Song Structure
Verse chorus bridge — the architecture of music.
Intro, verse, chorus, drop — sections are how listeners follow your story.
// WHAT IT DOES
Songs are built from sections. Each section has a job: intro = invite the listener in, verse = tell the story, / drop = deliver the hook, bridge = contrast, outro = wind down.
Most genres have a typical section layout: pop is often verse-chorus-verse-chorus-bridge-chorus; EDM is often intro-build-drop-break-build-drop-outro. Listeners subconsciously expect these patterns.
Sections work because they create contrast. A chorus only feels like a chorus because the verse before it didn't have those elements. Arrangement = where you add and remove instruments to create that contrast.
- • Without structure, songs feel directionless.

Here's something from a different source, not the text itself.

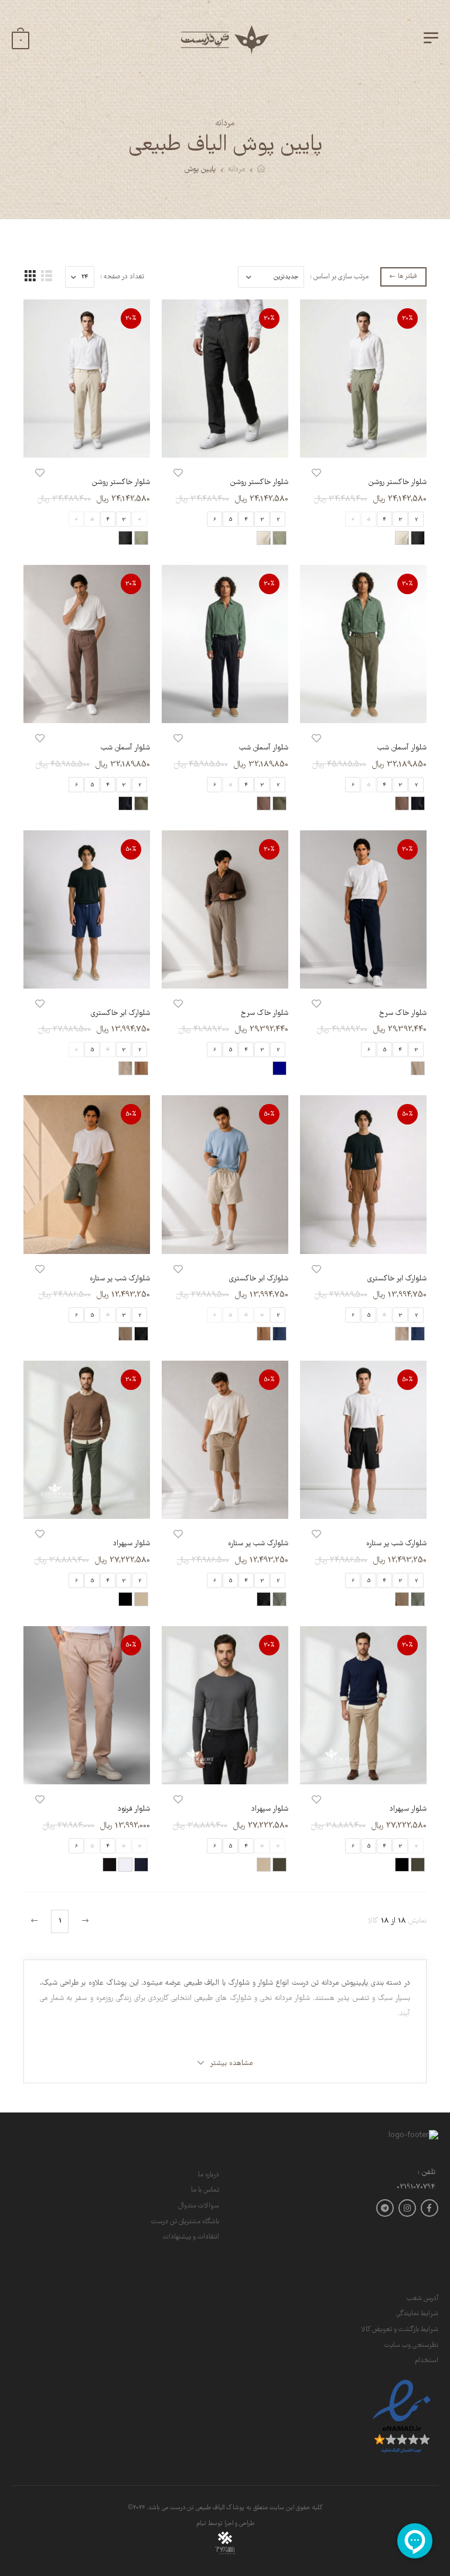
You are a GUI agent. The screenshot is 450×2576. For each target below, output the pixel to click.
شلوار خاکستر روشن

- • Contrast between sections is what makes the hook hit.
- • Listeners stay engaged when they know where they are in the song.
// SEE & HEAR IT
▶ PLAY to hear it. Mute/solo tracks while playing. Click & drag the bottom lane to draw master-volume automation — it shapes the playback level live.
▸ HOW IT WORKS
- • Section transitions creating expectation.

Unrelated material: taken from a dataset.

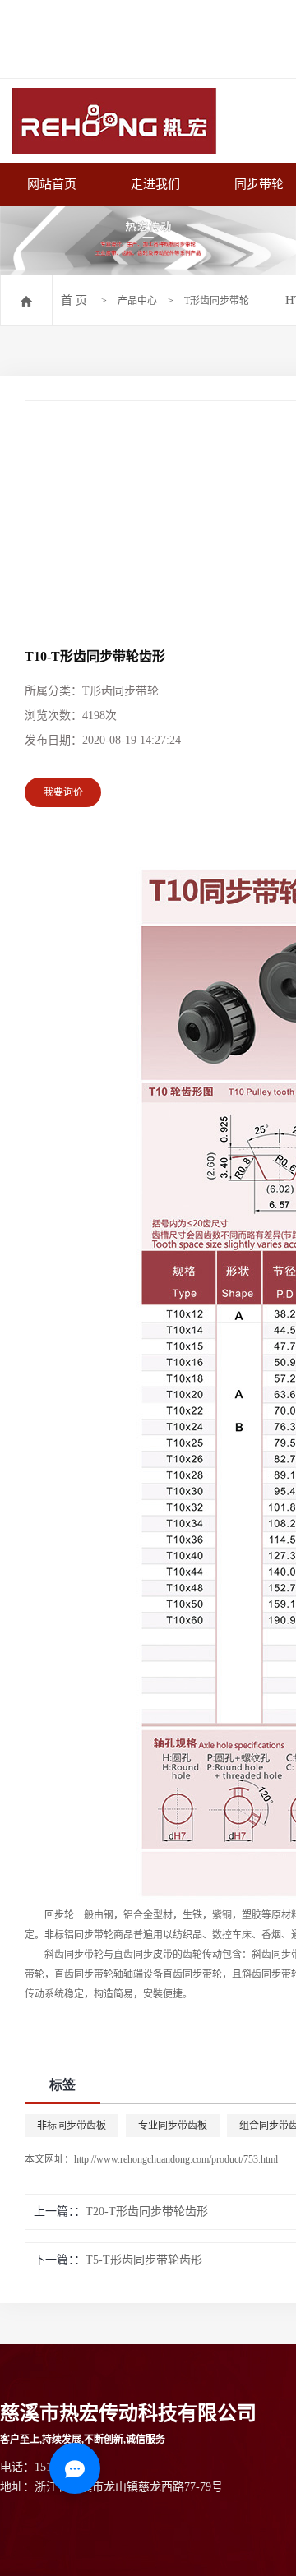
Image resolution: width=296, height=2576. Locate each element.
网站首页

- • Choruses feeling 'bigger' than verses.
- • Bridge offering harmonic or rhythmic contrast.
▸ WALKTHROUGH (5 steps)
- 1. DO: Open a reference song and mark every section with locators.▸ LISTEN: Notice typical section lengths.
- 2. DO: Map out empty sections for your own track first.▸ LISTEN: Skeleton-first arrangement.
- 3. DO: Add or remove instruments per section.▸ LISTEN: Contrast emerges automatically.
- 4. DO: Sketch intro – verse – chorus – verse – chorus – bridge – chorus.▸ LISTEN: Familiar pop arc — predictable in the best way.
- 5. DO: Add a 4-bar pre-chorus that pulls energy back before the drop.▸ LISTEN: Contrast makes the chorus hit harder.
▸ COMMON MISTAKES
- ✗ No clear section boundaries — song feels like a wandering loop.
- ✗ Every section the same density.
- ✗ Forgetting the outro — songs stop abruptly.